However, on the very first page of the book, the Medveds proclaim: "Over 425 actual films are described in this book, but one is a complete hoax. Can you find it?"

This statement has prompted many to believe that Him was the fake film in question, to assume that it never actually existed outside the pages of the book. Likely, given the uniquely obscure and outlandish nature of the alleged picture (in comparison to other films featured in the book), any Golden Turkey readers whose interest might otherwise have been piqued into researching further would have come up against this mention of a hoax, put two and two together, and declared that the end of the issue. Possibly, this goes some way towards explaining why such little interest and controversy surrounds the matter today.

The big spanner in this theory, however is Dog of Norway; a supposed boy-and-his-dog film nominated in a different category, illustrated with a "screenshot" that is, in actuality, a photograph of the Medveds' pet pooch who also appears with them on the "meet the authors" page. Dog of Norway is the true fake. This is quickly backed-up by a simple Google search which turns up no relevant results, except those that specifically connect the title with the Medveds' hoax.

Nevertheless, there has been grumbling from some of the more conspiratorially-minded denizens of the interwebs about the motives the Brothers Medved might have had in including (and, according to some, fabricating) Him in The Golden Turkey Awards. Not as part of a jovial game, in this case, but in furthering an ulterior agenda. Dog or no dog...

Parts of the exercise:
• A. Using the passage about the Golden Turkey hoax, say whether each statement agrees with it: (i) the book says it describes over 425 actual films; (ii) the picture shown for Dog of Norway comes from a real film; (iii) the passage calls Him the true fake. Answer yes or no for each, quoting the words that decide it.
• B. Write the next part of the passage about the Golden Turkey hoax, picking up after its last sentence.
The listing has nothing to do with this.

Raw data:
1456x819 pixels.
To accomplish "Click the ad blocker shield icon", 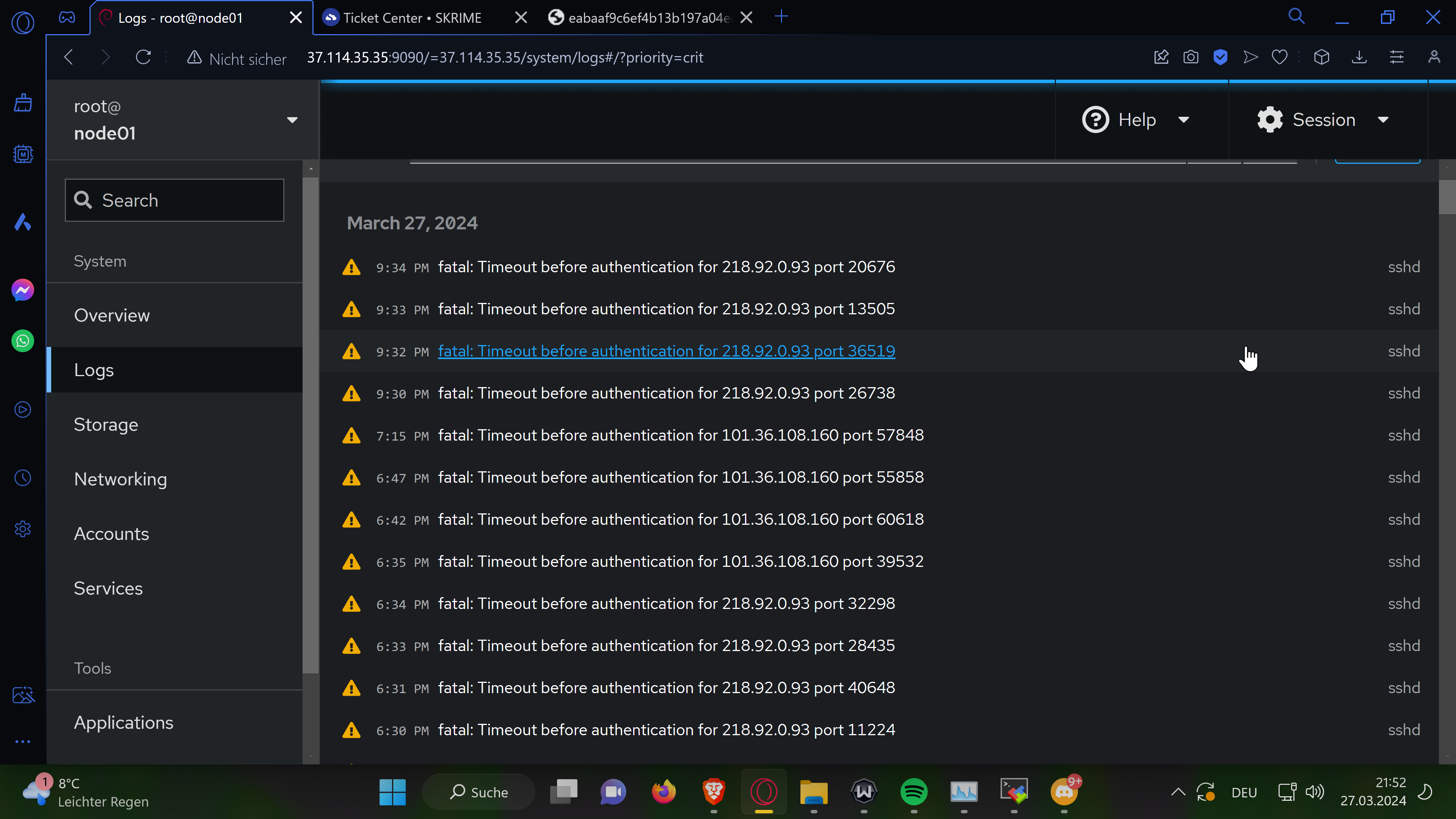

Answers below:
• A.
(i) Yes: "Over 425 actual films are described in this book, but one is a complete hoax."
(ii) No: "in actuality, a photograph of the Medveds' pet pooch"
(iii) No: "Dog of Norway is the true fake."

• B.
These days, Michael Medved is better known for being a cultural firebrand and religiously-motivated right-wing political crusader than he is for reviewing films. Of course, there is nothing a conservative media commentator loves more than a good, old-fashioned furore to help whip up support for their personal brand of "family values", and on the surface Him - with its magic trinity of sacrilege, homosexuality and pornography - reads almost like a pre-packaged moral panic in a (conspicuously absent) film can. All in all, a little too perfect, according to some suspicious souls. Could it really be that Medved invented the movie, gruesome details and all, to help surreptitiously plant the seeds of righteous protest against the "liberal" media of his day? There have been other, more recent, hoaxes about gay Jesus films. Most of these appear to have gestated in America's bible-belt, and have been propagated across the face of the earth via waves of angry chain emails (Snopes has an excellent article on these, although their reference to Him could do with updating, as we shall soon see). Whether we look upon these panics as the fruition of Medved's "secret scheme" or more simply as evidence of the politically emotive power of such claims, they do seem to help the conspiracy theorists' case. But, as with everything surrounding this movie, look a little closer and another layer of the onion peels away:

The first problem with the "conspiracy theory" is timing. The book was first published in 1980 and, although Medved began to voice his political support for the Republican party in this year, he did not become a true fire-breathing political commentator until much later. Secondly, Medved is devoutly Jewish, so his alleged motives for trying to rile specifically the Christian Right into a religious frenzy just don't seem as clear and characteristic as they might at first glance. Moreover, if the description of the film was intended to be inflammatory, it was planted in the wrong place; latterly, Medved has proven himself to be an expert at targeting his intended audience (his talk show on the Salem Radio Network has been ranked as the eighth-most listened-to in the USA), and even in the 1970s Medved was already a seasoned author and journalist who would have had no problem with getting his message out via a more suitably conservative channel than a humour book aimed at transgressive movie buffs.

Of course, not one of these points actually disproves the "Medved Conspiracy" and, in the absence of any actual prints, images, footage, reviews, or (apparently) anyone who had actually seen the damn movie, for the longest time the only things inquisitive folks had to go on were the unsupported claims of the Medveds and pure speculation. It wasn't until the mid-2000s that new information would start to bubble up from the depths of the internet.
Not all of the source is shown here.